■ GOAL OF THE EXERCISE
The reply must contain exactly the lines below from the one with "The image size" down to the one with "Tap the back arrow on My Device screen", both included, and nothing more; please omit the pictures.

■ MATERIAL TO PROCESS
BEGIN

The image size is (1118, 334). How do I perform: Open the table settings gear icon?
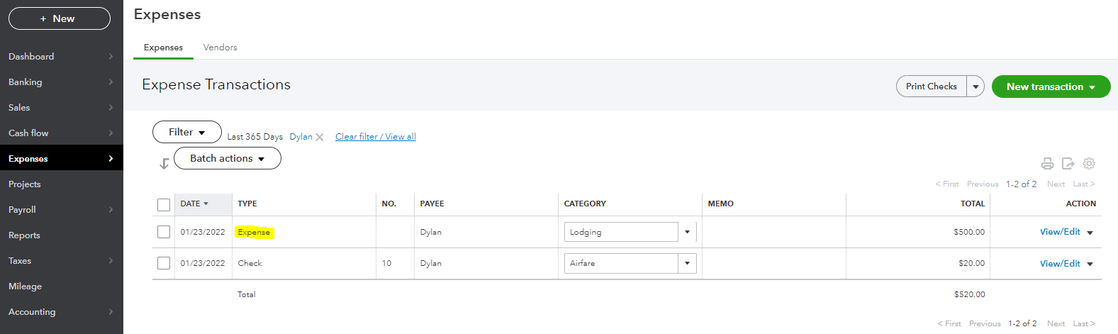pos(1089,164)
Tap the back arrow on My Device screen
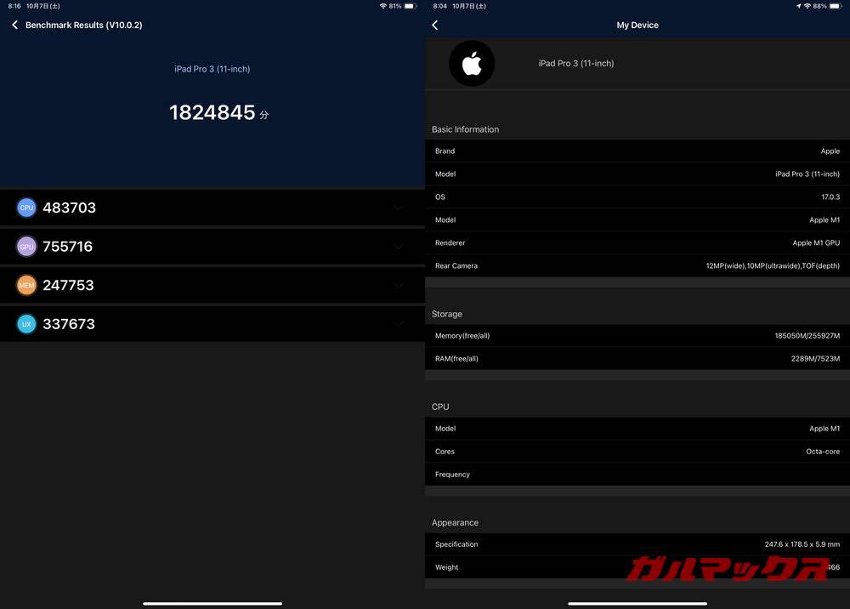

END
BEGIN

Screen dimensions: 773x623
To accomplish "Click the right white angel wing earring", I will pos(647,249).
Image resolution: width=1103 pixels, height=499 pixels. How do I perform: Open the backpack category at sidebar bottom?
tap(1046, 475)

END
BEGIN

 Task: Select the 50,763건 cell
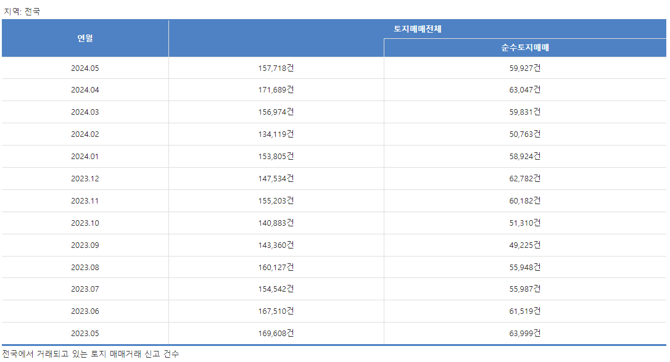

END

■ RESPONSE
The image size is (1118, 334). How do I perform: Open the table settings gear icon?
pos(1089,164)
Tap the back arrow on My Device screen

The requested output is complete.